» **Data supplied**
______

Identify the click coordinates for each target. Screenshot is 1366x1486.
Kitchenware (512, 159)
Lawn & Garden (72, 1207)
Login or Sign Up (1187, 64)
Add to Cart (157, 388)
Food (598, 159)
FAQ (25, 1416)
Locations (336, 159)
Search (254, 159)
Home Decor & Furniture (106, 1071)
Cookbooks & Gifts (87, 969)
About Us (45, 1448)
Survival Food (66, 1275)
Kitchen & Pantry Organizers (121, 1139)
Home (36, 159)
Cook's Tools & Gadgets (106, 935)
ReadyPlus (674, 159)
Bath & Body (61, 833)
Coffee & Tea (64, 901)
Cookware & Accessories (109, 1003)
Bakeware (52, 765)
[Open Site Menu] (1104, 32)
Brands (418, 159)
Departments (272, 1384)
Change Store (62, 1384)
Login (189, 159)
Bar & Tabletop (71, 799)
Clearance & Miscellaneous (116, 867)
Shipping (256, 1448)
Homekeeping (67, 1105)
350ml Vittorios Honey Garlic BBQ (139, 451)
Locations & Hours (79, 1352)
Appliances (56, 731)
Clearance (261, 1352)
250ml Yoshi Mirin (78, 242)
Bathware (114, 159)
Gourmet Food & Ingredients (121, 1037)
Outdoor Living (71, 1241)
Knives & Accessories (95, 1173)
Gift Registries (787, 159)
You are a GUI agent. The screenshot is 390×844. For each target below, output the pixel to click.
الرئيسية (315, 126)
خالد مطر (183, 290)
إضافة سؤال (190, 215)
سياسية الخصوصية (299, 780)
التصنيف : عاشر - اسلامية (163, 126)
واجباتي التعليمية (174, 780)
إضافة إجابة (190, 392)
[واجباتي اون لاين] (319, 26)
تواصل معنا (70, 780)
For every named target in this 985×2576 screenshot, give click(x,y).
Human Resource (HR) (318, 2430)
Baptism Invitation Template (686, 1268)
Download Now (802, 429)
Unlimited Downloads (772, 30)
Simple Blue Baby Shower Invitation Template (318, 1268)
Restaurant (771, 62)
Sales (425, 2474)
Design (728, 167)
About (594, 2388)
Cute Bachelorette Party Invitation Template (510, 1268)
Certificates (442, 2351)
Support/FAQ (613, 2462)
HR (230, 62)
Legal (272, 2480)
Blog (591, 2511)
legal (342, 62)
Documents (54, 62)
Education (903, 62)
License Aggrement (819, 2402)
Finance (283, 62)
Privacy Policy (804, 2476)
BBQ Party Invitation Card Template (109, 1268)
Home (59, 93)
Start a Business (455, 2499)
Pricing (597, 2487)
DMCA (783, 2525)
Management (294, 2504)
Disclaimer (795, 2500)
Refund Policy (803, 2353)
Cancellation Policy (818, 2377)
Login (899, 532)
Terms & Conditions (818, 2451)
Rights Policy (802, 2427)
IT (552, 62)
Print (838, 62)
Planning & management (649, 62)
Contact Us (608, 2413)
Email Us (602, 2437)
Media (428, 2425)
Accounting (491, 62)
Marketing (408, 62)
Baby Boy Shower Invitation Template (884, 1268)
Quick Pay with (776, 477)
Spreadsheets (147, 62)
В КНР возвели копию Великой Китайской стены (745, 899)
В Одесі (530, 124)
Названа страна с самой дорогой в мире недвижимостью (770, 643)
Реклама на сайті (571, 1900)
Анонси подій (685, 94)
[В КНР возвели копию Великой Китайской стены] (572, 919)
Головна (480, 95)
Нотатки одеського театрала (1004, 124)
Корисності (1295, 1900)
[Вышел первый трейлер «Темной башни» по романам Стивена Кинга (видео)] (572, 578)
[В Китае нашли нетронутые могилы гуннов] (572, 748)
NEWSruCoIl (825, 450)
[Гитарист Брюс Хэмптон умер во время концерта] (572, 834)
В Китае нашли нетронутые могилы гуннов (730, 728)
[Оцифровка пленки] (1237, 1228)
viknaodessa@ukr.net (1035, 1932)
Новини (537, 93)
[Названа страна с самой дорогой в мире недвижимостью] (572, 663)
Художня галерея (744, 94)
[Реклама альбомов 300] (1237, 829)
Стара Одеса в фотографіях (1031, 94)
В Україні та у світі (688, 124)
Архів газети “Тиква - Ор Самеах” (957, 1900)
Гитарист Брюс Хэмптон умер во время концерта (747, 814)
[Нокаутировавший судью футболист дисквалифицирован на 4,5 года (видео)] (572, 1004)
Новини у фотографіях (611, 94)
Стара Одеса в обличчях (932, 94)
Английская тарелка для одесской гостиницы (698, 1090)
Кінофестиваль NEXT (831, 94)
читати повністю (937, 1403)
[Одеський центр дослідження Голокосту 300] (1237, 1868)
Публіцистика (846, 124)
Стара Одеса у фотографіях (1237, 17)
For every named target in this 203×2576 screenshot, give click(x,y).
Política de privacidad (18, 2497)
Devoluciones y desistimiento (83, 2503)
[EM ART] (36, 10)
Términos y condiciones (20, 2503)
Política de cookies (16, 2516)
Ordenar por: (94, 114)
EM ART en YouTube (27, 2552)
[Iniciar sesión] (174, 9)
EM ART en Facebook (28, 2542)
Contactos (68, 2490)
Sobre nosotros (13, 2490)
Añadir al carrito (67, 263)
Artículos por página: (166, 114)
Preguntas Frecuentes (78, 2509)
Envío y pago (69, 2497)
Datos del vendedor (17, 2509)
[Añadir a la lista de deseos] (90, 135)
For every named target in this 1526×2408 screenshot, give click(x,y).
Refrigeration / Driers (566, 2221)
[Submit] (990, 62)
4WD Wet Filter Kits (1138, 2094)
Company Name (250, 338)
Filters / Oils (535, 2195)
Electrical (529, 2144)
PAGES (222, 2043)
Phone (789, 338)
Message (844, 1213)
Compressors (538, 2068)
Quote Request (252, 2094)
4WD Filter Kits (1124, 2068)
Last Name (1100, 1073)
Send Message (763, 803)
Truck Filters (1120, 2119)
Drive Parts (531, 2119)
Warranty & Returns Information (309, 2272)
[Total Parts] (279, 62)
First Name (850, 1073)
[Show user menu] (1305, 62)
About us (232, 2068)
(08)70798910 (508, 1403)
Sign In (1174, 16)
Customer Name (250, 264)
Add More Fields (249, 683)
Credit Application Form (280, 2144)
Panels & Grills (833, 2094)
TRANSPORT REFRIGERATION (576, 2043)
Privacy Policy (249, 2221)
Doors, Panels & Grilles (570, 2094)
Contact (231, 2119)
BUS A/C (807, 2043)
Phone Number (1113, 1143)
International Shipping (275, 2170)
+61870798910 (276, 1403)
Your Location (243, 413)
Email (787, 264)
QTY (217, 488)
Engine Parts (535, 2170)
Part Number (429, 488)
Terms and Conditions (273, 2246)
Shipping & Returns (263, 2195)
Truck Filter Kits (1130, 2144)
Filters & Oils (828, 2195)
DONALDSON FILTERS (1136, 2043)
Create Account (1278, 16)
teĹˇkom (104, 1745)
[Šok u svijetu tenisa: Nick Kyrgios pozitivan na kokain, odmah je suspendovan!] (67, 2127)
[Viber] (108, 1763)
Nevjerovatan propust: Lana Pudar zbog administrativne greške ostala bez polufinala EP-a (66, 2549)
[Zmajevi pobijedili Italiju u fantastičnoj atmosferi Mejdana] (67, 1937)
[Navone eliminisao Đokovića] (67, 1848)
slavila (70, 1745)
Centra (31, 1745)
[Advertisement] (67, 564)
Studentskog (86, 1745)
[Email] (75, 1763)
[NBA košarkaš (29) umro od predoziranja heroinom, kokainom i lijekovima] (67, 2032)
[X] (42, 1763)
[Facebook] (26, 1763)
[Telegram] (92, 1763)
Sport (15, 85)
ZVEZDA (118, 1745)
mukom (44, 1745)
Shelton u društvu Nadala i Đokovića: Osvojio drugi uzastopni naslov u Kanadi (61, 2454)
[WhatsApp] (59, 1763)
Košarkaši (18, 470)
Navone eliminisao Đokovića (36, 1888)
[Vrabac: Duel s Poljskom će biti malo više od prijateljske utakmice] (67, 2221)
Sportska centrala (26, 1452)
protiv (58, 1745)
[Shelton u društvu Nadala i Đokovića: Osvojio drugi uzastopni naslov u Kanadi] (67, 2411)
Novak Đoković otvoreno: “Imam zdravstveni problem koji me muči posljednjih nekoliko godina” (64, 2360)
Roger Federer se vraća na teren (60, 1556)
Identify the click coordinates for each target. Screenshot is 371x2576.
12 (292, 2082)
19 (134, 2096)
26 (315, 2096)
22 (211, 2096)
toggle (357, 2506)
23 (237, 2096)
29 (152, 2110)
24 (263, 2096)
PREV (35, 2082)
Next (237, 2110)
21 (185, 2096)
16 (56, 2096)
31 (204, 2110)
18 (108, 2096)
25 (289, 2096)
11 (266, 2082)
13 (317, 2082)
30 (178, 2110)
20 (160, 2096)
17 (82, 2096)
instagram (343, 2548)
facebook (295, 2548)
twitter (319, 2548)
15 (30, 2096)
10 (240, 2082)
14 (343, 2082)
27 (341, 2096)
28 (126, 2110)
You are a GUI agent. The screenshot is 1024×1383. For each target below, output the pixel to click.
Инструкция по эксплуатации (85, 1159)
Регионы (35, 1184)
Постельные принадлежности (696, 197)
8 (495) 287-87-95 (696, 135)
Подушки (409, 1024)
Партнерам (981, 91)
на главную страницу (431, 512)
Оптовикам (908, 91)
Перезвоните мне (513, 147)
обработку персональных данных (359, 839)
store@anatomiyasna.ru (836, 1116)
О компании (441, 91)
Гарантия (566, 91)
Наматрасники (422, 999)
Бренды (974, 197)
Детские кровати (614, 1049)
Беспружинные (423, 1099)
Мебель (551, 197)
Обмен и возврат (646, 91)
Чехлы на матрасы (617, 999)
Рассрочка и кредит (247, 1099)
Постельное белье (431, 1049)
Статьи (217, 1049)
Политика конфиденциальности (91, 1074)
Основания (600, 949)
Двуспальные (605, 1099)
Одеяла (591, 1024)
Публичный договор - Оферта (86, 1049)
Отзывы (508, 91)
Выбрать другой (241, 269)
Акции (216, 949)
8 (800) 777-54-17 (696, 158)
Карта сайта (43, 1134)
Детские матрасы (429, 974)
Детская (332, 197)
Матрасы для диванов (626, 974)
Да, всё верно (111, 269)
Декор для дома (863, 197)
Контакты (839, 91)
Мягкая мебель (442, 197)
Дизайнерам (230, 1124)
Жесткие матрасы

______

The expected output is the run of lines from the one that includes "14 (343, 2082)" through the end of the listing above, exactly as they stand.

» **Your solution**
14 (343, 2082)
27 (341, 2096)
28 (126, 2110)
You are a GUI agent. The screenshot is 1024×1383. For each target below, output the pixel to click.
Инструкция по эксплуатации (85, 1159)
Регионы (35, 1184)
Постельные принадлежности (696, 197)
8 (495) 287-87-95 (696, 135)
Подушки (409, 1024)
Партнерам (981, 91)
на главную страницу (431, 512)
Оптовикам (908, 91)
Перезвоните мне (513, 147)
обработку персональных данных (359, 839)
store@anatomiyasna.ru (836, 1116)
О компании (441, 91)
Гарантия (566, 91)
Наматрасники (422, 999)
Бренды (974, 197)
Детские кровати (614, 1049)
Беспружинные (423, 1099)
Мебель (551, 197)
Обмен и возврат (646, 91)
Чехлы на матрасы (617, 999)
Рассрочка и кредит (247, 1099)
Постельное белье (431, 1049)
Статьи (217, 1049)
Политика конфиденциальности (91, 1074)
Основания (600, 949)
Двуспальные (605, 1099)
Одеяла (591, 1024)
Публичный договор - Оферта (86, 1049)
Отзывы (508, 91)
Выбрать другой (241, 269)
Акции (216, 949)
8 (800) 777-54-17 (696, 158)
Карта сайта (43, 1134)
Детские матрасы (429, 974)
Детская (332, 197)
Матрасы для диванов (626, 974)
Да, всё верно (111, 269)
Декор для дома (863, 197)
Контакты (839, 91)
Мягкая мебель (442, 197)
Дизайнерам (230, 1124)
Жесткие матрасы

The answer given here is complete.